The smart bed can identify when a “selfish sleeper” has rolled onto their partner’s side of the mattress and act to put them back in their place.
The smart bed utilises technology from Ford’s Lane-Keeping Aid technology, which is used in their cars. The technology monitors road markings ahead of the vehicle and “nudges” the steering wheel in the opposite direction if it senses the driver is too close to another lane.
In similar fashion, the Lane-Keeping Bed contains pressure sensors that can identify when a sleeper has crossed into their partner’s side of the bed, much like when a Ford car is too close to the road markings of another lane.

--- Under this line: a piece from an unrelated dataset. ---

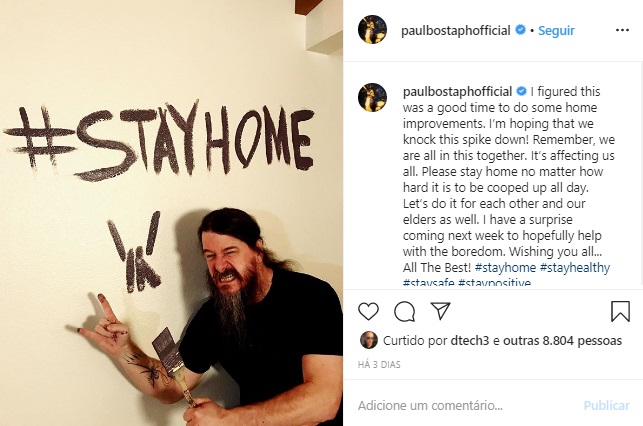
Task: Focus the Adicione um comentário field
Action: [x=467, y=405]
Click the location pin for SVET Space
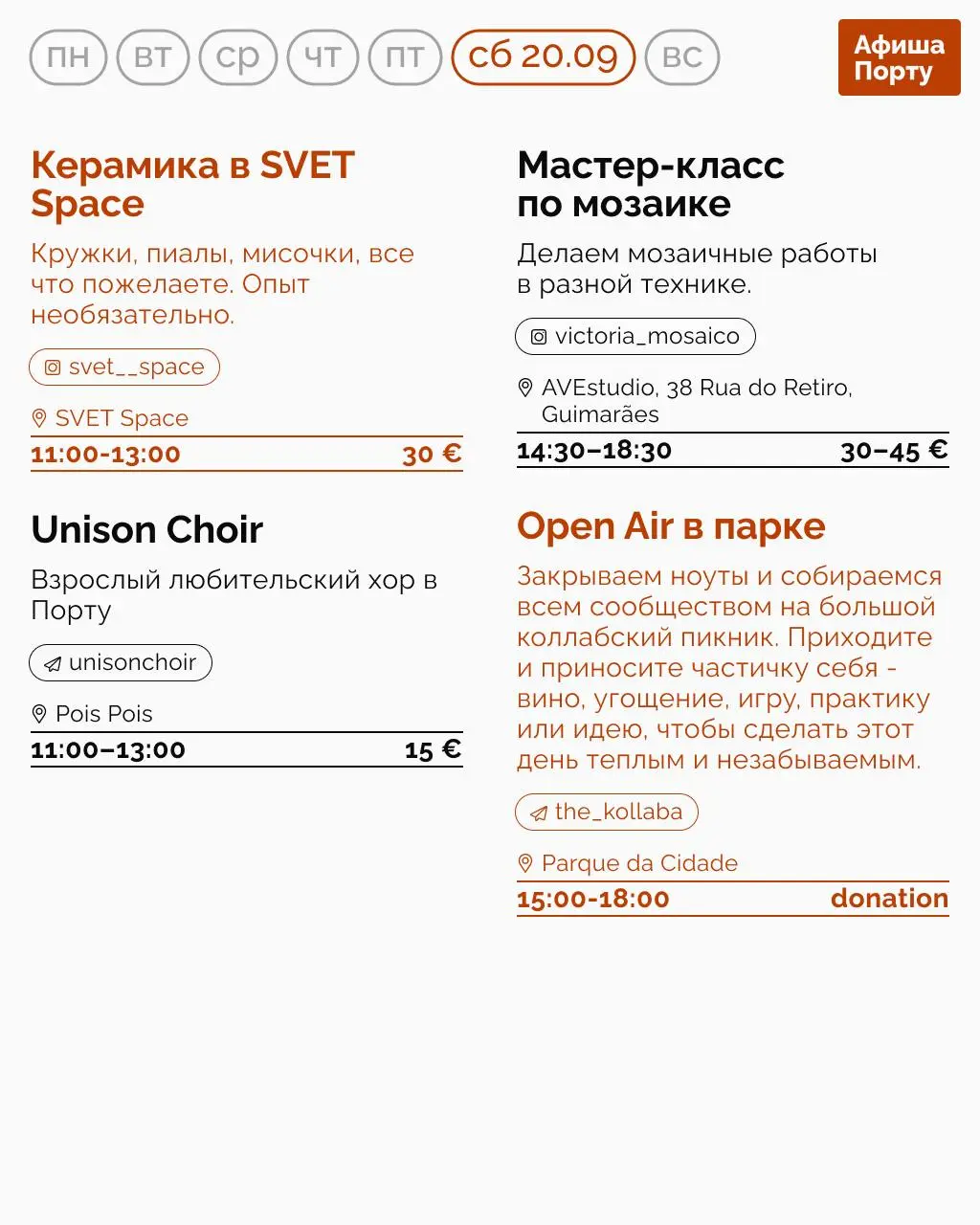The width and height of the screenshot is (980, 1225). point(39,417)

The mattress shifts both sleepers back into a position where they both have an equal half of the bed.
Ford said its invention would help people in relationships which are affected by sleeping problems.
The company referred to the advice of independent sleep expert Neil Stanley, who said that he’s seen sleep-related disputes “ruin relationships”.
“When sleeping together, many couples each have less space than a small child has in a single bed,” said Mr Stanley. “Humans are most vulnerable when sleeping, so we’re programmed to wake when something or someone touches us unexpectedly.”
“If someone moves onto your side of the bed this defence mechanism will kick in and you’ll have a broken night, often while they continue to sleep soundly.”
The Lane-Keeping Bed is part of Ford’s Interventions series, which applies the company’s automotive experience to help solve everyday problems. It’s also a promotional exercise to bring consumers’ attention to car features they may have overlooked.
“Lane-Keeping Aid in our cars can make driving easier and more comfortable,” said Ford of Europe Marketing Communications Director, Anthony Ireson.
“We thought that showing how similar thinking could be applied to a bed would be a great way to highlight to drivers a technology that they might not previously have been aware of.”
There has been increased interest in such technology, due to poor sleep linked to health problems such as obesity and diabetes.